あれほどまでに俺が奢ると息巻いていたくせに、多分そこのお勘定は全部ニノが払ってくれた。
そして、俺の意識が完全に無くなったのは、恐らくタクシーに乗り込んだ辺りからだ。当然のことながら、俺にはそのタクシー代も払った記憶はない。
それから俺が目が覚めたのは完全にその翌朝のことだった。
「っん・・・」
酔いから醒めて、気が付いた時に俺が見たものは天と地がひっくり返るくらいの悪夢を見ているかのようだった。
「待って・・・ここ、何処だ?」
見たこともない壁と天井、そして俺は狭いシングルベッドの上。そして、問題なのはここからだ。
まず、今俺の格好は上半身は裸でパンツ一丁。そして、俺の隣には昨夜一緒に飲んでいたあのニノがおれにしがみつく様に添い寝している。
な、何で?
あまりの衝撃に俺の頭の中はパニック状態に陥ってる。だって32年生きてきたけど、ここまで記憶が途絶えたことって初めてだ。
落ち着け、落ち着こう・・・ちょっと冷静になろう。ここは・・・ホテルとかではなさそうだ。部屋の中をキョロキョロと見回したところ、ギターとか漫画雑誌とかゲームソフトが散乱してる。ってことは、ここはニノの自宅ってこと?
俺は一瞬ホッとしたが、いやいやいやいや・・・絶対マズいだろ。
恐る恐るニノの様子を見ると、子供みたいに無邪気な顔してスヤスヤと眠ってる。そして、彼はキチンと服は身に着けてる。それにしても、俺、ニノに何にも変な事してないよな?
そんなことを確認したところで何にもなんないのは分かってるけど、一応自分の下半身を確かめた。
「落ち着け、思い出すんだ。」と、必死に昨夜のことを思い出そうとするけれど、2件目のBarを出てから先の事が一切思い出せない。
うううっ・・・どうしよう、と頭を抱え込んでいると
「んっ、あ、起きたの?おはよう。」
「えっ?あ、あの、おはようございます。」
そんなガチガチの俺を見て、ニノがケラケラと笑い出した。
「フフフッ、ハハハッ」
「あ、あのさ・・・」
「おーのさん?もしかして何も覚えてないの?」
「すまん。
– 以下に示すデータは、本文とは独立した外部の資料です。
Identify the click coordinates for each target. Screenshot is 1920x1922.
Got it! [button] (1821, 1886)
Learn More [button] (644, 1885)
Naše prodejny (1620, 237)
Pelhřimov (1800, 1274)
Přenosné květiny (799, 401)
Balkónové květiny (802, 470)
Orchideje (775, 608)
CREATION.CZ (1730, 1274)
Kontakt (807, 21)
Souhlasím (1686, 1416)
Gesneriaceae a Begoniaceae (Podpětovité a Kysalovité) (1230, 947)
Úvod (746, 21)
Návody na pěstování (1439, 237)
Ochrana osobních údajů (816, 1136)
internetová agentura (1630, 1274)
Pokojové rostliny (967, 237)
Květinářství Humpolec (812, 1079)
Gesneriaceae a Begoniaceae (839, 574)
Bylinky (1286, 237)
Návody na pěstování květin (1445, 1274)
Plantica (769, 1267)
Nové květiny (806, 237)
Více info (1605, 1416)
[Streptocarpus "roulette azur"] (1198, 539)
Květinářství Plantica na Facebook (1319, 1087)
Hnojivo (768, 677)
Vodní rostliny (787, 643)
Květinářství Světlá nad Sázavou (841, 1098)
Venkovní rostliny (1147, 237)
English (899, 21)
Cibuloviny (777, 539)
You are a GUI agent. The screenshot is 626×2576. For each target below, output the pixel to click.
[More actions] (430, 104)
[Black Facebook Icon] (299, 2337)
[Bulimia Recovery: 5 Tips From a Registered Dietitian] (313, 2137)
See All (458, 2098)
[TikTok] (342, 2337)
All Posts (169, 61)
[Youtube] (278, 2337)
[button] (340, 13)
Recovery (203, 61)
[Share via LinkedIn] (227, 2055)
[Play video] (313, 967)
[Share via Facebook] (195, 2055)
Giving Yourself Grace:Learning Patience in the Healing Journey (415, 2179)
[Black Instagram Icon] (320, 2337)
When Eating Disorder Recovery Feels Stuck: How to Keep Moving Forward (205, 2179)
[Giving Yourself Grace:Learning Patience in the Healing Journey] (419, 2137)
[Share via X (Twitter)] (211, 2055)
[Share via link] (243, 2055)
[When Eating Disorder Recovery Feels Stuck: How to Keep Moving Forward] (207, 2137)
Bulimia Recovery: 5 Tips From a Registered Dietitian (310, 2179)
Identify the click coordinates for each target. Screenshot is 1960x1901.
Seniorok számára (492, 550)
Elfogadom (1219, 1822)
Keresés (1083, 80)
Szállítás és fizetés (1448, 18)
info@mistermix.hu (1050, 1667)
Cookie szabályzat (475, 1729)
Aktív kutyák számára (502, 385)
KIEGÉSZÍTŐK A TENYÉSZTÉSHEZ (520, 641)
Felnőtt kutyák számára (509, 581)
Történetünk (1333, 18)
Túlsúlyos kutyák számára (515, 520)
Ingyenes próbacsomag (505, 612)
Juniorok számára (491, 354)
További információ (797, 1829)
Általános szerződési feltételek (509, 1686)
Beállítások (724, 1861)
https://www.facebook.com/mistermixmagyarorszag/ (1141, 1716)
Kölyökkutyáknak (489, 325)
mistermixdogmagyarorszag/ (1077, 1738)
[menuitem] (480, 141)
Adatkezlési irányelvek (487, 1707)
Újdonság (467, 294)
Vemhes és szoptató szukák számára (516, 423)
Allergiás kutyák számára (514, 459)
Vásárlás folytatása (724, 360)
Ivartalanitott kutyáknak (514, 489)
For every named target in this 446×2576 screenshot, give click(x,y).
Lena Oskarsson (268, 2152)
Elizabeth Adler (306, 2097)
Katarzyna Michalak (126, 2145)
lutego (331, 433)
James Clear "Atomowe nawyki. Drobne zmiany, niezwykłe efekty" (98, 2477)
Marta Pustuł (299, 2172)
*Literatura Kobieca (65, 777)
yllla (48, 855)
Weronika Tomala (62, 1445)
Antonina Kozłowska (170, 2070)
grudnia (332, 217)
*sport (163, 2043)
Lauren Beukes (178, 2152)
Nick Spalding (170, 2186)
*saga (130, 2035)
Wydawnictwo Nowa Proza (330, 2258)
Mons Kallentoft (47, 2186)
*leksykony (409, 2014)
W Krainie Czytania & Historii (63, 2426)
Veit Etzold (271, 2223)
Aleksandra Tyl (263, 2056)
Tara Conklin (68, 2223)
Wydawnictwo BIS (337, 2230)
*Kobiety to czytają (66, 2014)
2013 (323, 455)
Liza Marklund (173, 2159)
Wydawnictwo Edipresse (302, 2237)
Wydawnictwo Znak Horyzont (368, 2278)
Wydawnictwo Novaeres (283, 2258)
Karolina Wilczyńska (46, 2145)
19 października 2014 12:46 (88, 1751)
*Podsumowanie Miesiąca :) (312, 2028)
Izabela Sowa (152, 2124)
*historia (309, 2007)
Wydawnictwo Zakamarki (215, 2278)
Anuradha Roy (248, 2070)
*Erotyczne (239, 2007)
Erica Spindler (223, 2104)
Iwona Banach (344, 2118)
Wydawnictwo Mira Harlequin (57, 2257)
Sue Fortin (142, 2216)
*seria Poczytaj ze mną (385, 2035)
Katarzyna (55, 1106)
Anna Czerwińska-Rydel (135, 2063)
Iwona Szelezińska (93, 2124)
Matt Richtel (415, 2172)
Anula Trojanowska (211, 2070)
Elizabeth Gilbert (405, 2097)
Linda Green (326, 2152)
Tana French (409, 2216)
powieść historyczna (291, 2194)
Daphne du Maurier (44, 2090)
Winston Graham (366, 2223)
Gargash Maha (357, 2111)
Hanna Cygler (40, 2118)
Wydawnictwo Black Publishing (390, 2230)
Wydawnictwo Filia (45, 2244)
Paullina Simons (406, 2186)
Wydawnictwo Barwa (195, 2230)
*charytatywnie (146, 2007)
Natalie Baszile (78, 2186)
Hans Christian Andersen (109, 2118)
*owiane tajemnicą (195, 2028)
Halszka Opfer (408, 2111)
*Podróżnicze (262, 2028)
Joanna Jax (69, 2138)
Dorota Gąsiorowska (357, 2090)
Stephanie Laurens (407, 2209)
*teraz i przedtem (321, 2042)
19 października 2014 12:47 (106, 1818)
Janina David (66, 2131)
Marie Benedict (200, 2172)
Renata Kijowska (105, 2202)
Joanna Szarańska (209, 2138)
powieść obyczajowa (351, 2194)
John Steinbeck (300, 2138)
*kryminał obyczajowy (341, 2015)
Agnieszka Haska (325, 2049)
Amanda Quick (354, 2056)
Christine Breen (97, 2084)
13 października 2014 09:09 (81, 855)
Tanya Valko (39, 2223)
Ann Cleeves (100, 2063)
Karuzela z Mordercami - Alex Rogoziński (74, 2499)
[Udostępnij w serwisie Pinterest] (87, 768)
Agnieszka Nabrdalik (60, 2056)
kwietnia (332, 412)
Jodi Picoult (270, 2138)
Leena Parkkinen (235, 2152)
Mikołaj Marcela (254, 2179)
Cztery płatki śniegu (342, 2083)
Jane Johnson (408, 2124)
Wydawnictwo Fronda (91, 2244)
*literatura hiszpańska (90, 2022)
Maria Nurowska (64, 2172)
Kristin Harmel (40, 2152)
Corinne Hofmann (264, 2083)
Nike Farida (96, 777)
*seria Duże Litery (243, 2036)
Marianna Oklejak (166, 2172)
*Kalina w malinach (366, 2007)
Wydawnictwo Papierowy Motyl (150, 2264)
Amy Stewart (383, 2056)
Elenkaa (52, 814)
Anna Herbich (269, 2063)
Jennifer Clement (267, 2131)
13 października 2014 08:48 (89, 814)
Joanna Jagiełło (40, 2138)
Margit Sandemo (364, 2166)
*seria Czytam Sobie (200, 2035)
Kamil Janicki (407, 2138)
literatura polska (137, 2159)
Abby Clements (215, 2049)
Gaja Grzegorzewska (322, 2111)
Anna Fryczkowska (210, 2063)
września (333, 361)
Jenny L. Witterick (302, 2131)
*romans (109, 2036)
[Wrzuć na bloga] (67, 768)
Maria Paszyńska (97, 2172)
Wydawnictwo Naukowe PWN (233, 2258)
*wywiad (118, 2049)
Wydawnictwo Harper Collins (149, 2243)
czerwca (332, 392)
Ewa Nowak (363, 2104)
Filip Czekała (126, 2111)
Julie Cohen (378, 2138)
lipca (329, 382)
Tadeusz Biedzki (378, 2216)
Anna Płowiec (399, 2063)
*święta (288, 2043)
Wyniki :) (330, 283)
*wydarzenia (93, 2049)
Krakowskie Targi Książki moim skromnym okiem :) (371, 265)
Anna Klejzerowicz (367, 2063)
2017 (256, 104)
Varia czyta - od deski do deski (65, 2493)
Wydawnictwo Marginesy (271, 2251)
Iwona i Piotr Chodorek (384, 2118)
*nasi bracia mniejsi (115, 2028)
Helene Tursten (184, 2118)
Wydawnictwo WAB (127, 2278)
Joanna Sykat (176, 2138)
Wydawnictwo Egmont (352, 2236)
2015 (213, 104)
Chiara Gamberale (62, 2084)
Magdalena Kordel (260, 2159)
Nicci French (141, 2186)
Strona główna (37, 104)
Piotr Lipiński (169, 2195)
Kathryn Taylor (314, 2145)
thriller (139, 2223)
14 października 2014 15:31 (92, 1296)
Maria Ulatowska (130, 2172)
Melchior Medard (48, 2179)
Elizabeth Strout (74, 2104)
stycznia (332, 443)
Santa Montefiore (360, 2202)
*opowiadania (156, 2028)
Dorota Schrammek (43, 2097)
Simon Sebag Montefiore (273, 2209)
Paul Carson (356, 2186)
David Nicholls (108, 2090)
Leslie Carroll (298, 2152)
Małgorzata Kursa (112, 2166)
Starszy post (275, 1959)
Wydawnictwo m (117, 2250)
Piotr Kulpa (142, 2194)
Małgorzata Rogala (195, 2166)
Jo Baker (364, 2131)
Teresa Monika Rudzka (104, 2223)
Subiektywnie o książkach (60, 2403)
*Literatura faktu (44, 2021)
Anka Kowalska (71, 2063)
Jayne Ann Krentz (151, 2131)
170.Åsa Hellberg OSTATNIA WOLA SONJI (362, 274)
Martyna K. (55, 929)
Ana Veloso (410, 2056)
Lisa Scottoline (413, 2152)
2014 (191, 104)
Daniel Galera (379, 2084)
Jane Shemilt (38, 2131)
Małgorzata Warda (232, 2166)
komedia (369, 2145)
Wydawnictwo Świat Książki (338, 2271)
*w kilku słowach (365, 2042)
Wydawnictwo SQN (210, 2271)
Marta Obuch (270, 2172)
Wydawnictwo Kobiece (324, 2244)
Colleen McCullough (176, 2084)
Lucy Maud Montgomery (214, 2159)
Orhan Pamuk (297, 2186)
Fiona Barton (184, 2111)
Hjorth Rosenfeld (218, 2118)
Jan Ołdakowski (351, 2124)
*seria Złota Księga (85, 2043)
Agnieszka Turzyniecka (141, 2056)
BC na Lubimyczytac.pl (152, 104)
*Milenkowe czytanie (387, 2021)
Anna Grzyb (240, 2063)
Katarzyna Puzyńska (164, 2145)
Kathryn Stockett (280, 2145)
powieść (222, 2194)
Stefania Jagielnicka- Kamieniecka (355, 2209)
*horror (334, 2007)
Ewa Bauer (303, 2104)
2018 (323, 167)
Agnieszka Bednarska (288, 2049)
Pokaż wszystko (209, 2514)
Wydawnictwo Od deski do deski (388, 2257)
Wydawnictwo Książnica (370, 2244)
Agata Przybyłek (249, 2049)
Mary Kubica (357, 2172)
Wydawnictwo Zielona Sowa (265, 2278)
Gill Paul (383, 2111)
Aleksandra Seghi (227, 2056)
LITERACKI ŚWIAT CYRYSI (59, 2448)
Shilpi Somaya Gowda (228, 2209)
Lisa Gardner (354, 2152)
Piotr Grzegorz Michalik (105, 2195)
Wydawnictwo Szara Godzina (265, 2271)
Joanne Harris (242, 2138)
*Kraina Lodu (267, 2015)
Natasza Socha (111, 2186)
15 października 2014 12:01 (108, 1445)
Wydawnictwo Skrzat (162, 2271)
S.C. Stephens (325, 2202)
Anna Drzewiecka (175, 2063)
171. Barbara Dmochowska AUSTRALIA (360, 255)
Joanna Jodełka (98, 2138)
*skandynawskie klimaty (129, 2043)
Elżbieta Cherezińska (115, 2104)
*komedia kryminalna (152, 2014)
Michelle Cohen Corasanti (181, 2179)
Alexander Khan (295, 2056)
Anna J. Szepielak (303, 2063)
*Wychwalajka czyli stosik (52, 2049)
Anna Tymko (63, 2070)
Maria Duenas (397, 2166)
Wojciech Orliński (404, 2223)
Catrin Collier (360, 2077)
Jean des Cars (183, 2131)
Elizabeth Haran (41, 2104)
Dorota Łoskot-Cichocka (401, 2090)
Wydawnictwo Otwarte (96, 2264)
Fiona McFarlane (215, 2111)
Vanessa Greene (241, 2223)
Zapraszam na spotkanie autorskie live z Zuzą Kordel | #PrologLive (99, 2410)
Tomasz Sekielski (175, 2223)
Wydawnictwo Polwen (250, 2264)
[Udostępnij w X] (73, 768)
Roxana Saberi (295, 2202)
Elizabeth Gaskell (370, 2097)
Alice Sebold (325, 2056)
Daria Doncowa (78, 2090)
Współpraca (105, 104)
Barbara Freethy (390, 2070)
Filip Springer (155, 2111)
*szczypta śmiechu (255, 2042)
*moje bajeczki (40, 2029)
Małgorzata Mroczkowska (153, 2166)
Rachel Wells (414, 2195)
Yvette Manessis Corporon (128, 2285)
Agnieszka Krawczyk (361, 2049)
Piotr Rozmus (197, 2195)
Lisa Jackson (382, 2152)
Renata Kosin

」
「どう責任取ってくれるの?」
「えっ?」
「おーのさん、もうしつこくて・・・」
「ええっ?」
「あなた、自分がこの俺にお持ち帰りされたと思ってるでしょうけど、被害者は俺だからね?」
「ひっ、被害者?いや、あの、言ってる意味が・・・」
「もう、覚えてないの?あんなことしておいて。」
ニノはそう言って布団を頭まで被ってクスクスと笑ってる。マジか・・・。マジでか。おいら、とんでもないことをやらかしたのか?
「い、いや・・・ちょっと、本当においら3件目の店から記憶が全然ないんだ。ちゃんと説明してくんないかな。」
「酷い男!俺の事口説き落としといて、今更無かったことにでもしようと思ってるの?」
「く、口説き落とした?お、おいらがニノを?」
「ま、心配しないでいいよ。ちゃんと最後までは出来なかったから。あなたどろっどろに酔ってたし。」
「最後までって・・・マジか。おいら最低だな。」
「ホント、最低ですよ。あれほど帰ろうって言ってるのに、言うこと利かないあなたが悪いんだよ。」
記憶が飛んでるから、ニノが何処まで本当の事を言ってるのかすら分からないけど、とりあえず彼の話が本当なら謝らないと。
「ホント、悪かったよ。ゴメンね。」
謝る俺を見て、ニノがハァッと大きな溜息をついた。